Even though we occupied the same state, I didn’t drive from Houston much, probably due to the extensive hours I spent working as a reporter. I always thought of him as I looked at the stories coming from the Associated Press about Iraq or whatever country the United States found disfavor with at the time.

Although my mother remarried and sent snapshots of some squirrely artist she’d fallen for, my father remained alone, living in a small trailer house that I was surprised had in-door plumbing. It was like he had retreated from the world he’d once known. He didn’t even have a phone.

In just a few months I would be getting married, and I spent a lot of time thinking about the man who had made magic when I was a child. It wasn’t just the cards. It was him. The thought of walking down that aisle without him seemed unbearable. Instead of writing to him, I drove to his home. When I pulled up in front of his gravel drive-way, I double-checked the address and shook my head. A burnt orange couch sat beside the front door. Half the cushions had been ripped out and stuffing was strewn about the yard. The neighbor’s dogs left ample fertilizer, and I looked down, careful where I stepped as I walked to the porch.

The screen door swung in the slight summer breeze and I rapped on the door. “Daddy, it’s me, Carol.” From inside the house, I heard things shuffling, falling. “Daddy, are you okay?”

The door jerked open and I found the barrel of a revolver pointed at me. “Daddy?” I managed, while staring at the gun. “Please put that away.”

“Carol?” he said, lowering the gun. The door slid open and I saw my father’s bare chest, his skin washed in a paleness. Beneath the skin, his ribs poked outward, prodding the flesh like bones stretched against a plastic bag. “Carol, what are you doing here?” He reached out with his free hand and drew me into an embrace.

“I just came by to check on you.” As I lingered in his embrace, I smelled stale whiskey and sweat, not the Old Spice cologne I had been used to.

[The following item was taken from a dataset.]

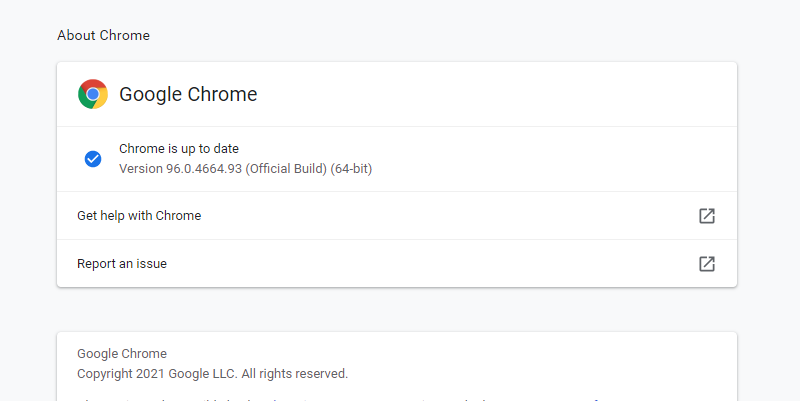The width and height of the screenshot is (800, 401).
Task: Click the large Google Chrome title text
Action: tap(188, 94)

He set the gun on the table beside the door and hugged me even tighter before letting me go. “What a surprise,” he said. “A visit from my little girl.”

I stepped around him and surveyed the room. Dirty dishes were scattered across the counter. Dirty clothes lay across the floor, and dust covered everything, even the television as the talk-show filled the room. At the moment, I felt as though I were seeing double, as I noticed the soiled room and then thought of my father’s once faultless order: a line of shoes in his closet, his clothes hung neatly on hangers. The bed perfectly-made.

He picked up one of the glasses from the table and drank the last of the liquor in it. “So what now?” he asked, sprawling across the sofa.

I took a deep breath and stared at his face, the hardened lines scratched around his eyes and mouth. His brown eyes narrowed as though he were simply peering at a stranger instead of me and for that moment, I felt like a child lost in the circus like when I was six and he had found me in the arms of a clown where I had cried because I couldn’t remember my daddy’s name, only that he liked Houdini. Besides, I didn’t have to know his name. He was magical. He would be able to find me because he loved me so much.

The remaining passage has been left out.